Como veio a ideia de criar o Time Naurú, e quais são os objetivos da instituição?
Sempre brinco dizendo que o Naurú é meu primeiro filho. A equipe nasceu por vários motivos. Eu tive muitos problemas de saúde durante minha vida, mas sempre consegui voltar e continuar dando muito certo no esporte, e eu pensava por que outras pessoas não conseguiam fazer isso, nas dificuldades de quem não tem uma família que oferece apoio no esporte, pessoas que não têm condições para serem sócias dos clubes da região ou não conseguem vagas para praticar esporte com qualidade. Então a Naurú veio para oferecer esporte para todas as pessoas e corpos, principalmente indivíduos com deficiência. Hoje, são mais de 500 alunos deficientes atendidos nos polos pelo Brasil, um deles em Santo André, para crianças a partir de seis anos, e sem limite de idade. Quero muito aumentar os polos no Grande ABC, já que é onde eu cresci, então temos a missão de chegar com a Naurú também em São Bernardo, São Caetano, Diadema e Mauá, e vamos continuar mudando vidas com esporte gratuito e de qualidade.
O que podemos esperar dos atletas do Naurú já na Paralimpíada de Paris, e quais são as intenções do time para o futuro?

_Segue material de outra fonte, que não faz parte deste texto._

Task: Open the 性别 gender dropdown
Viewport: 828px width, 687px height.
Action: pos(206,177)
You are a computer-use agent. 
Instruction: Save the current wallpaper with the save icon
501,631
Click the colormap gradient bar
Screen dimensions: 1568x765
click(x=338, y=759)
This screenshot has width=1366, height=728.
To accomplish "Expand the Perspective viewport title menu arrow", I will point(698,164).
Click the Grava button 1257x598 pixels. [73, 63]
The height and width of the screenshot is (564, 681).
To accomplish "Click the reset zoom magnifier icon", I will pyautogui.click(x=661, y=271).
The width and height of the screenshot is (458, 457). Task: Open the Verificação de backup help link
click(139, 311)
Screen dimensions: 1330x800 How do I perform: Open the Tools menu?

Já temos muitos participantes para a Paralimpíada de Paris. Cerca de 43% da delegação de natação será composta por atletas do Naurú, e no atletismo passa dos 10%, com 13 competidores, e quase todos têm chances reais de voltarem para o Brasil com medalhas. Também temos o Gabriel dos Santos, que participou do revezamento 4x100 metros no atletismo na Olimpíada, e será o guia da Jerusa Geber. Ele é o primeiro brasileiro a participar dos Jogos como atleta, e como guia. Acreditamos que fazendo nosso trabalho, em Los Angeles-2028, e principalmente em Brisbane-2032, o Naurú será a grande responsável por trazer novos nomes de atletas olímpicos e paralímpicos, porque estamos vendo uma evolução muito grande nos treinos, principalmente em Santo André, com crianças e jovens tendo desempenhos impressionantes, com condições e vontade de participar futuramente de outras edições. Quem sabe a primeira medalha do time em provas de velocidade e saltos saia de um dos nossos atletas da região?